▸ DIRECTIONS FOR THIS TASK:
Word for word, restate the entries that follow.

++++++++

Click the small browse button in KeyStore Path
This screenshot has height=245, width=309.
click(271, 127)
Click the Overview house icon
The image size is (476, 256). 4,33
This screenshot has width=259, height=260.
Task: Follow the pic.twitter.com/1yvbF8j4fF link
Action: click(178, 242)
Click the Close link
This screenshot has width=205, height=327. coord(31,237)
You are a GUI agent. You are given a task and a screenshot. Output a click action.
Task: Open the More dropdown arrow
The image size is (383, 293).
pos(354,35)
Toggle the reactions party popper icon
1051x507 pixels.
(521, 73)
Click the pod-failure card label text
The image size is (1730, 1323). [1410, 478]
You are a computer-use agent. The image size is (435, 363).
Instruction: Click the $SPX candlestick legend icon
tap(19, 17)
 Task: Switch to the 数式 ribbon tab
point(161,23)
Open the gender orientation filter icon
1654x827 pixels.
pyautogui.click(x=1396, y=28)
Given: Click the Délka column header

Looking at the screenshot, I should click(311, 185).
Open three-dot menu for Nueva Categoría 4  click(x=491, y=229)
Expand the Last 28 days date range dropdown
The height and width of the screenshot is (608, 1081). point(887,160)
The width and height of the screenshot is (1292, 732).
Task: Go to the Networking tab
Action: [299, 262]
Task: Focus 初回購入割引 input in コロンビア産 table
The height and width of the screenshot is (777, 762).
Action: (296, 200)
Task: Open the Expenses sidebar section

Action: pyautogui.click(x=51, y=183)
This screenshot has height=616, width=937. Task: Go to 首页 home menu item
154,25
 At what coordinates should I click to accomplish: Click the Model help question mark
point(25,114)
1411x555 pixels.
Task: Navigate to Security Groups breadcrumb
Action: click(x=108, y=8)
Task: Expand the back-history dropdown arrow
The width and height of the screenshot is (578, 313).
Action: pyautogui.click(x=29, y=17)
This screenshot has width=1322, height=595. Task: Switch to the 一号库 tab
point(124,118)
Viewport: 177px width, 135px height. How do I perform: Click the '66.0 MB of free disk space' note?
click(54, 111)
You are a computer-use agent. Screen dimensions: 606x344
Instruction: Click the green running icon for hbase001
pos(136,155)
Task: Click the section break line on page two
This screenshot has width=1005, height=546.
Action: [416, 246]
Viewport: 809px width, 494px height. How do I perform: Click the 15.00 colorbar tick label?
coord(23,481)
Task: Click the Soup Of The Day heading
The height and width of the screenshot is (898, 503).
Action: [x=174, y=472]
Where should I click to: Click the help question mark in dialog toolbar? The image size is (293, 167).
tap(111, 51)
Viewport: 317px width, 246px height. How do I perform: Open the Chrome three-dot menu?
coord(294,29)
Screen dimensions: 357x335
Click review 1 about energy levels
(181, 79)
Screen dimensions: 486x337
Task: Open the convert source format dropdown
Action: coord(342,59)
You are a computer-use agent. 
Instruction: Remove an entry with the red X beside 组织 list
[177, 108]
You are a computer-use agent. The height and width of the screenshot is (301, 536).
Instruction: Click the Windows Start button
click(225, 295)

++++++++

▸ TASK SOLUTION:
Click the small browse button in KeyStore Path
This screenshot has height=245, width=309.
click(271, 127)
Click the Overview house icon
The image size is (476, 256). 4,33
This screenshot has width=259, height=260.
Task: Follow the pic.twitter.com/1yvbF8j4fF link
Action: click(178, 242)
Click the Close link
This screenshot has width=205, height=327. coord(31,237)
You are a GUI agent. You are given a task and a screenshot. Output a click action.
Task: Open the More dropdown arrow
The image size is (383, 293).
pos(354,35)
Toggle the reactions party popper icon
1051x507 pixels.
(521, 73)
Click the pod-failure card label text
The image size is (1730, 1323). [1410, 478]
You are a computer-use agent. The image size is (435, 363).
Instruction: Click the $SPX candlestick legend icon
tap(19, 17)
 Task: Switch to the 数式 ribbon tab
point(161,23)
Open the gender orientation filter icon
1654x827 pixels.
pyautogui.click(x=1396, y=28)
Given: Click the Délka column header

Looking at the screenshot, I should click(311, 185).
Open three-dot menu for Nueva Categoría 4  click(x=491, y=229)
Expand the Last 28 days date range dropdown
The height and width of the screenshot is (608, 1081). point(887,160)
The width and height of the screenshot is (1292, 732).
Task: Go to the Networking tab
Action: [299, 262]
Task: Focus 初回購入割引 input in コロンビア産 table
The height and width of the screenshot is (777, 762).
Action: (296, 200)
Task: Open the Expenses sidebar section

Action: pyautogui.click(x=51, y=183)
This screenshot has height=616, width=937. Task: Go to 首页 home menu item
154,25
 At what coordinates should I click to accomplish: Click the Model help question mark
point(25,114)
1411x555 pixels.
Task: Navigate to Security Groups breadcrumb
Action: click(x=108, y=8)
Task: Expand the back-history dropdown arrow
The width and height of the screenshot is (578, 313).
Action: pyautogui.click(x=29, y=17)
This screenshot has width=1322, height=595. Task: Switch to the 一号库 tab
point(124,118)
Viewport: 177px width, 135px height. How do I perform: Click the '66.0 MB of free disk space' note?
click(54, 111)
You are a computer-use agent. Screen dimensions: 606x344
Instruction: Click the green running icon for hbase001
pos(136,155)
Task: Click the section break line on page two
This screenshot has width=1005, height=546.
Action: [416, 246]
Viewport: 809px width, 494px height. How do I perform: Click the 15.00 colorbar tick label?
coord(23,481)
Task: Click the Soup Of The Day heading
The height and width of the screenshot is (898, 503).
Action: [x=174, y=472]
Where should I click to: Click the help question mark in dialog toolbar? The image size is (293, 167).
tap(111, 51)
Viewport: 317px width, 246px height. How do I perform: Open the Chrome three-dot menu?
coord(294,29)
Screen dimensions: 357x335
Click review 1 about energy levels
(181, 79)
Screen dimensions: 486x337
Task: Open the convert source format dropdown
Action: coord(342,59)
You are a computer-use agent. 
Instruction: Remove an entry with the red X beside 组织 list
[177, 108]
You are a computer-use agent. The height and width of the screenshot is (301, 536).
Instruction: Click the Windows Start button
click(225, 295)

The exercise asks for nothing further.